近藤は居なかったし、部下を誘ってもお互い気を使うし、一人でいいかと店を探す。
ぷらぷらしていたらおでん屋の屋台を見つけた。
もう7月になって毎日暑いが今夜はちょっと肌寒いぐらいだし、久しぶりにおでんと日本酒でもちょっと飲むか、という気分になる。
のれんの隙間から見える空席に座ろうとしたら、
「親父、いいか?」
「へい、らっしゃい」
「あれ、副長さんじゃない」
声をかけられそちらを見ると、長谷川がすっかり出来上がった様子で土方を見上げていた。
土方は眉間にシワを寄せる。
長谷川が気に入らないわけではなく、長谷川の向こう側でテーブルにつっぷしている銀色の髪が見えたからだ。
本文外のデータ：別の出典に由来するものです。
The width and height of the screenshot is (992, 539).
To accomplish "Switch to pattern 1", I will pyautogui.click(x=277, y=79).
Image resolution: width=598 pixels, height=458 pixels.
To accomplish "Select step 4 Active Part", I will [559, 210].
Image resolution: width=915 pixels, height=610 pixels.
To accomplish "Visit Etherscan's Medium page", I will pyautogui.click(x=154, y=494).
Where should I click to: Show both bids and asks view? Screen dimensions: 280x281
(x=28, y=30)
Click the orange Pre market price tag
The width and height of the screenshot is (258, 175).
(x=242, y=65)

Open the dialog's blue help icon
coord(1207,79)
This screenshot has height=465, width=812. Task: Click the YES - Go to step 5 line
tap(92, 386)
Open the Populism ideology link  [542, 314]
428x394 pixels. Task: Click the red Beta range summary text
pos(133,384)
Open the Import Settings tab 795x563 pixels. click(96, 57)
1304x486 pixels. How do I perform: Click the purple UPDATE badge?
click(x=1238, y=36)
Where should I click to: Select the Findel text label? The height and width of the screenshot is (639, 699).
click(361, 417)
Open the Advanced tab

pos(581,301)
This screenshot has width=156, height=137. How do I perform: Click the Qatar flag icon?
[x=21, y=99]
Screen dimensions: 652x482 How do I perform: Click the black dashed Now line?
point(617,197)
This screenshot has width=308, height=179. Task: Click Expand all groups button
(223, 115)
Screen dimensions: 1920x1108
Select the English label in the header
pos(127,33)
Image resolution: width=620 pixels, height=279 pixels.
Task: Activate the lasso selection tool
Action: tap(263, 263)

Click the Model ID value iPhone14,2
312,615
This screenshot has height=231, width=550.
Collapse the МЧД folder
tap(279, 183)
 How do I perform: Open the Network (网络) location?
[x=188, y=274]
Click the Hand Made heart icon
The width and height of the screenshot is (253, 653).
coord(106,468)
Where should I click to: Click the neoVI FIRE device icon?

顔を合わせれば喧嘩ばかりしている銀時と、酒の席で一緒になって揉めないわけがない。
そのまま帰ろうとしたら長谷川に引き止められた。
「大丈夫大丈夫、銀さん、すっかり酔いつぶれちゃったから」
二人の犬猿の仲は周知の事実で、長谷川も笑いながらそう言った。
確かに長谷川の声を聞いても銀時は顔を上げなかったし、すっかりおでんの気分だったので場所を変えるのも癪に障る。
まあいいかと空席に座り適当に酒とおでんを頼んで食べ始めたら、銀時が酔いつぶれてつまらないのか長谷川が話しかけてきた。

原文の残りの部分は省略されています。